Docs: polish quickstart, interactive-nodes (skypilot-org#491)

concretevitamin · web-flow · commit bf0aa615c47d · 2022-03-07T09:01:30.000-08:00
* Polish interactive-nodes.rst

* Polish quickstart, interactive-nodes

* Address comments

* Address comments
diff --git a/docs/source/getting-started/quickstart.rst b/docs/source/getting-started/quickstart.rst
@@ -20,64 +20,64 @@ Complete the :ref:`installation instructions <installation>` before continuing w
 
 Provisioning your first cluster
 --------------------------------
-We'll start by launching our first cluster on Sky using an interactive node.
-Interactive nodes are standalone machines that can be used like any other VM instance,
-but are easy to configure without any additional setup.
+We'll start by launching our first cluster on Sky using an :ref:`interactive
+node <interactive-nodes>`. Interactive nodes are easy-to-spin-up VMs that allow
+for fast development and interactive debugging.
 
 Let's provision an instance with a single K80 GPU.
 
-.. code-block:: bash
+.. code-block:: console
 
-  # Provisions/reuses an interactive node with a single K80 GPU.
-  sky gpunode -c mygpu --gpus K80
+  $ # Provisions/reuses an interactive node with a single K80 GPU.
+  $ sky gpunode -c mygpu --gpus K80
 
-Provisioning takes a few minutes, after which you're automatically logged in:
+Provisioning should take a few minutes, after which you're automatically logged in:
 
-.. code-block:: bash
+.. code-block:: console
 
   Last login: Wed Feb 23 22:35:47 2022 from 136.152.143.101
 
   ubuntu@ip-172-31-86-108:~$ gpustat
+
   ip-172-31-86-108     Wed Feb 23 22:42:43 2022  450.142.00
   [0] Tesla K80        | 31°C,   0 % |     0 / 11441 MB |
 
-Press :code:`Ctrl-D` to log out. On your machine, query :code:`sky status` for all provisioned clusters:
+Press :code:`Ctrl-D` to log out. On your machine, use :code:`sky status` to query all provisioned clusters:
 
-.. code-block:: bash
+.. code-block:: console
 
-  sky status
+  $ sky status
 
   NAME   LAUNCHED        RESOURCES                     COMMAND                          STATUS
   mygpu  a few secs ago  1x Azure(Standard_NC6_Promo)  sky gpunode -c mygpu --gpus K80  UP
 
 To log back in, simply type :code:`ssh mygpu`.

● Work to complete:
Change "debugging" to "troubleshooting" in the commit diff, then reproduce the part starting at "-Interactive nodes are" and ending at "and interactive debugging.".

● Dataset content:
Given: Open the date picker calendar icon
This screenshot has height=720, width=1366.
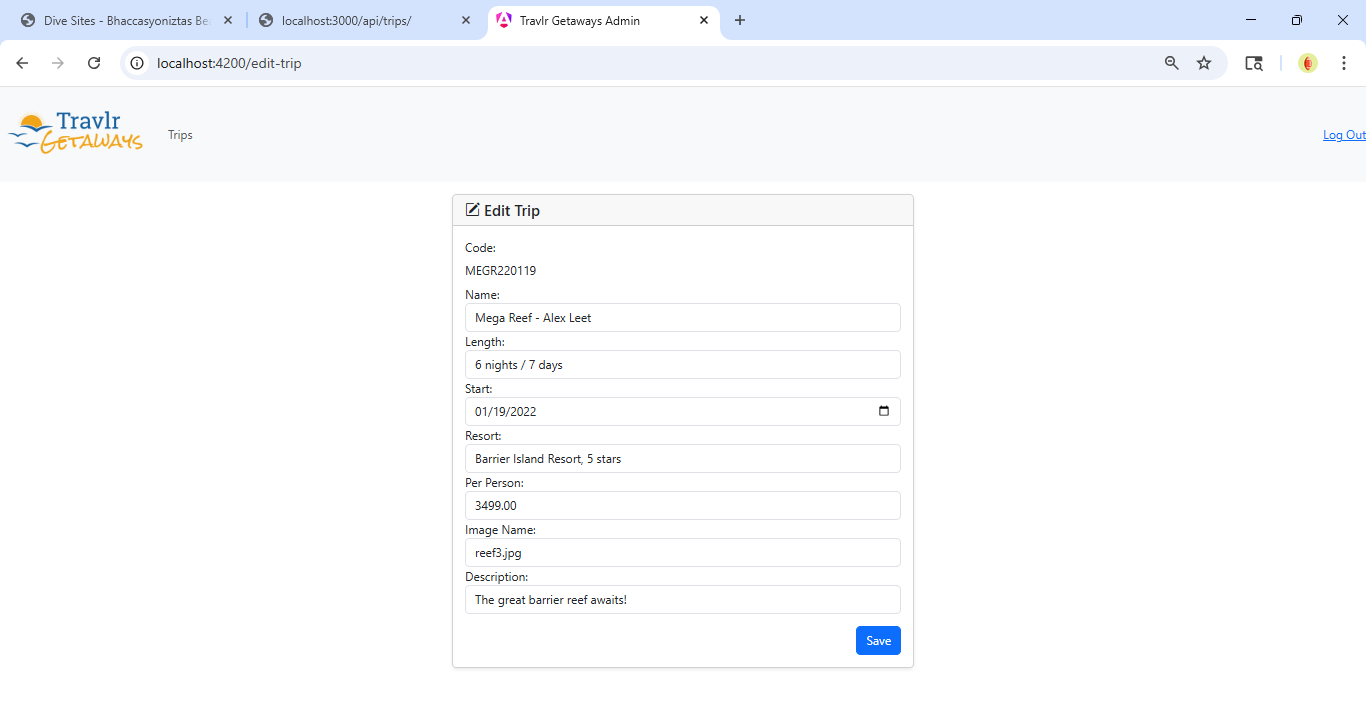Looking at the screenshot, I should [x=883, y=411].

● Task output:
-Interactive nodes are standalone machines that can be used like any other VM instance,
-but are easy to configure without any additional setup.
+We'll start by launching our first cluster on Sky using an :ref:`interactive
+node <interactive-nodes>`. Interactive nodes are easy-to-spin-up VMs that allow
+for fast development and interactive troubleshooting.